Zooplankton variability in the Strait of Georgia, Canada, and relationships with the marine survivals of Chinook and Coho salmon.
R Ian PerryKelly YoungMoira GalbraithPeter ChandlerAntonio Velez-EspinoSteve BailliePublished in: PloS one (2021)
The Strait of Georgia, Canada, has complex interactions among natural and human pressures that confound understanding of changes in this system. We report on the interannual variability in biomass of 12 zooplankton taxonomic groups in the deep (bottom depths greater than 50 m) central and northern Strait of Georgia from 1996 to 2018, and their relationships with 10 physical variables. Total zooplankton biomass was dominated (76%) by large-sized crustaceans (euphausiids, large and medium size calanoid copepods, amphipods). The annual anomaly of total zooplankton biomass was highest in the late 1990s, lowest in the mid-2000s, and generally above its climatological (1996-2010) average after 2011, although many individual groups had different patterns. Two latent trends (derived from dynamic factor analyses) described the variability of annual biomass anomalies underlying all zooplankton groups: a U-shaped trend with its minimum in the mid-2000s, and a declining trend from 2001 to 2011. Two latent trends also described the physical variables.

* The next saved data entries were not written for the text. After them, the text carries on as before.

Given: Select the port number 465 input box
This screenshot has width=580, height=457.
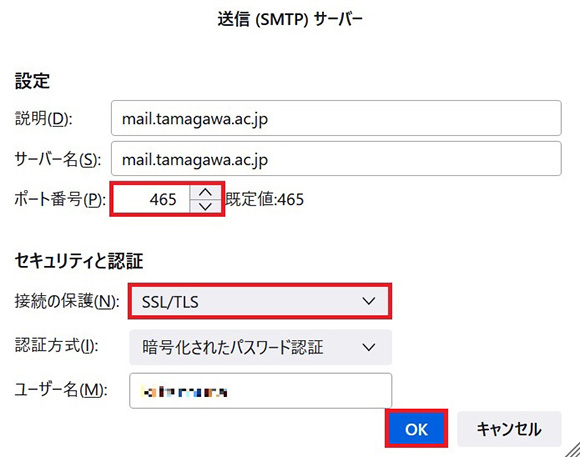Looking at the screenshot, I should (152, 199).
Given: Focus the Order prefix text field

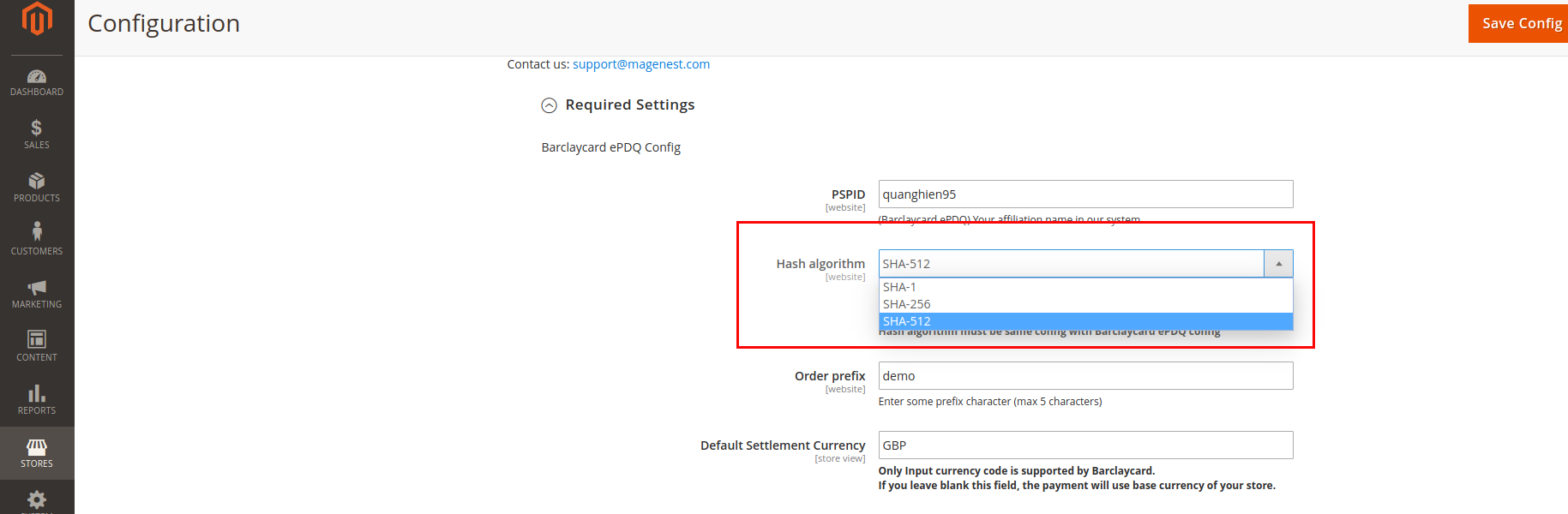Looking at the screenshot, I should 1084,376.
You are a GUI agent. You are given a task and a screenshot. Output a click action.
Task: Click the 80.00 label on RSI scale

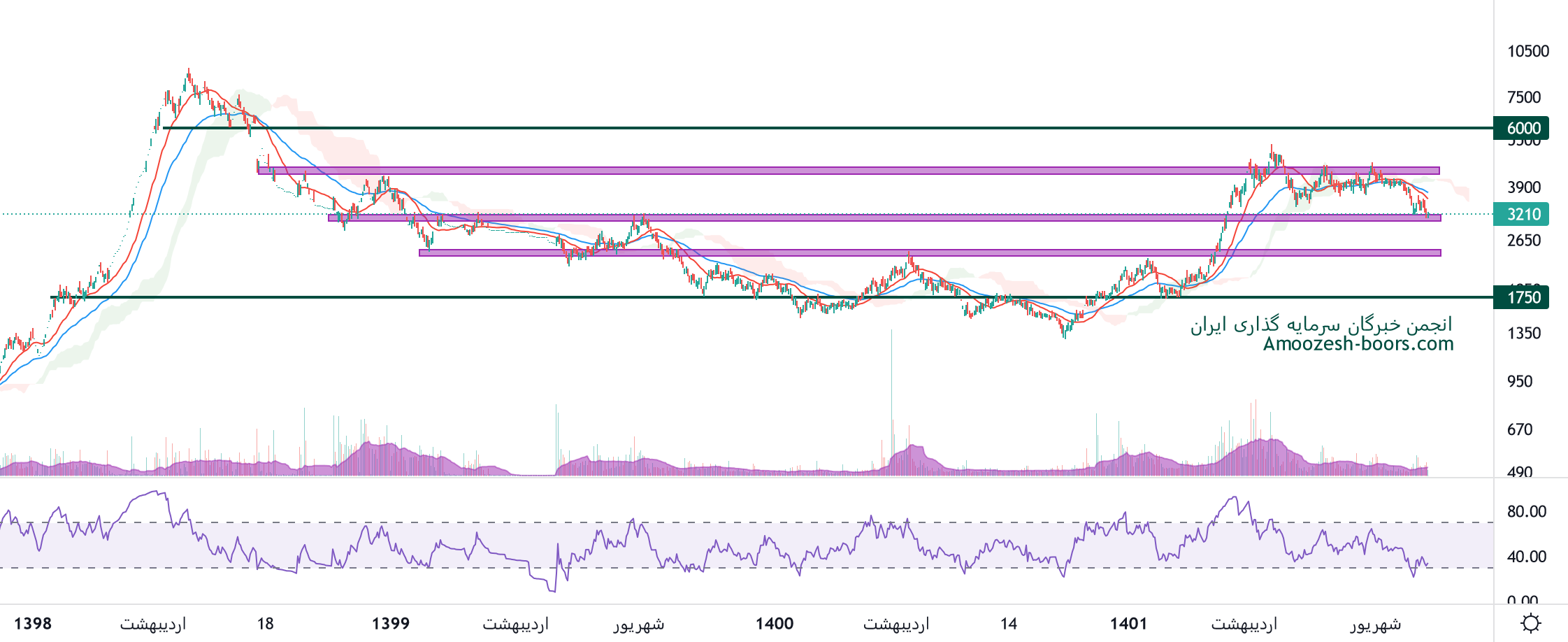tap(1527, 511)

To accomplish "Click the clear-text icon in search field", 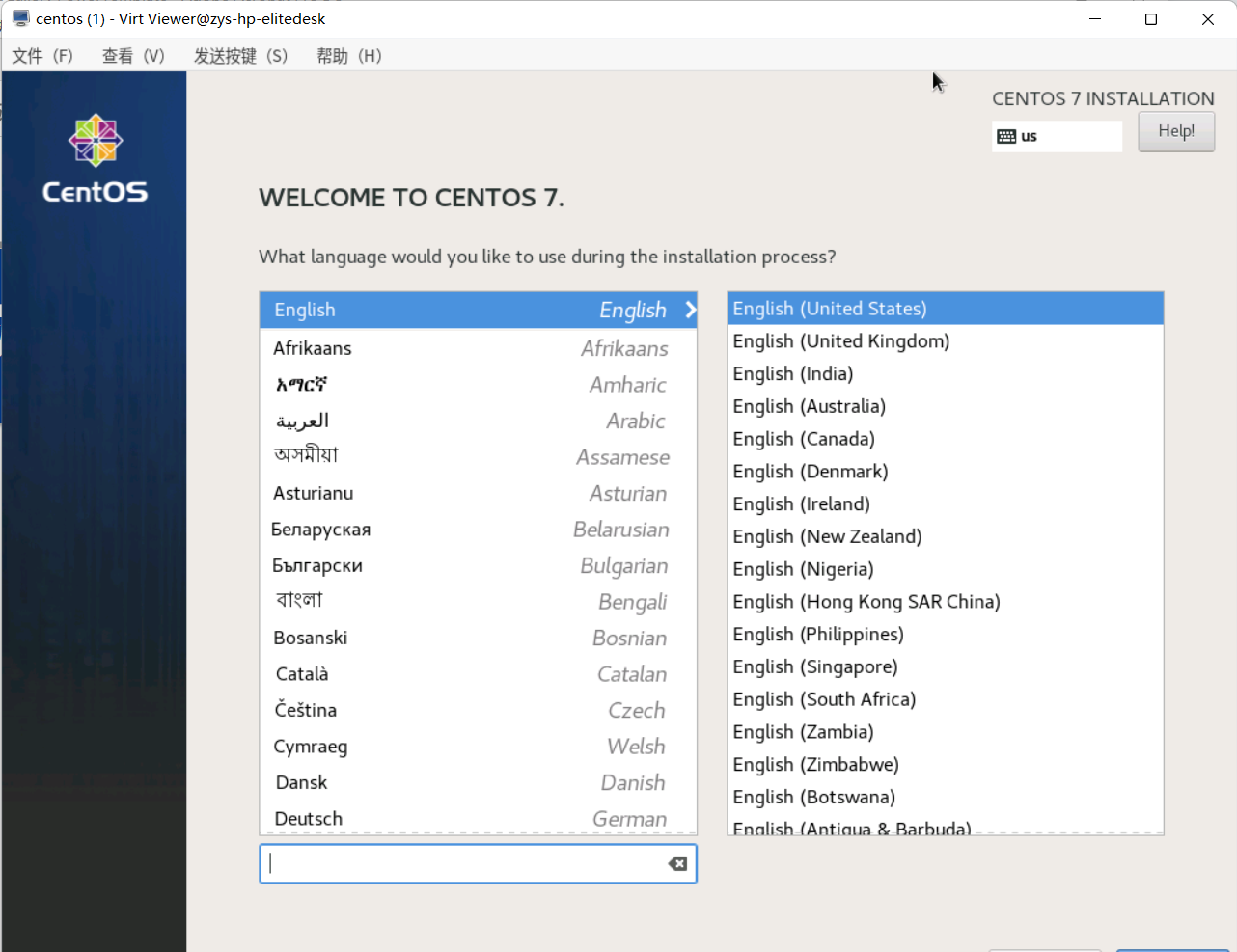I will click(x=677, y=863).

The variability represented by these four latent trends clustered into two periods: 1996-2006, with generally declining zooplankton biomass and increasing salinities, and 2007-2018, with increasing zooplankton biomass and decreasing salinities. ARIMA modelling showed sea surface salinity at Entrance Island in the middle Strait of Georgia, the Pacific Decadal Oscillation, and the peak date of the spring phytoplankton bloom were significantly related to the two latent zooplankton trends. ARIMA models comparing zooplankton and physical variables with the marine survivals of four salmon populations which enter the Strait as juveniles (Chinook: Cowichan River, Puntledge River, Harrison River; Coho: Big Qualicum River) all included zooplankton groups consistent with known salmon prey; prominent among the physical variables were sea surface salinity and variables representing the flow from the Fraser River. These regressions explained (adjR2) 38 to 85% of the annual variability in marine survival rates of these salmon populations over the study time period. Although sea temperature was important in some relationships between zooplankton biomass and salmon marine survival, salinity was a more frequent and more important variable, consistent with its influence on the hydrodynamics of the Strait of Georgia system.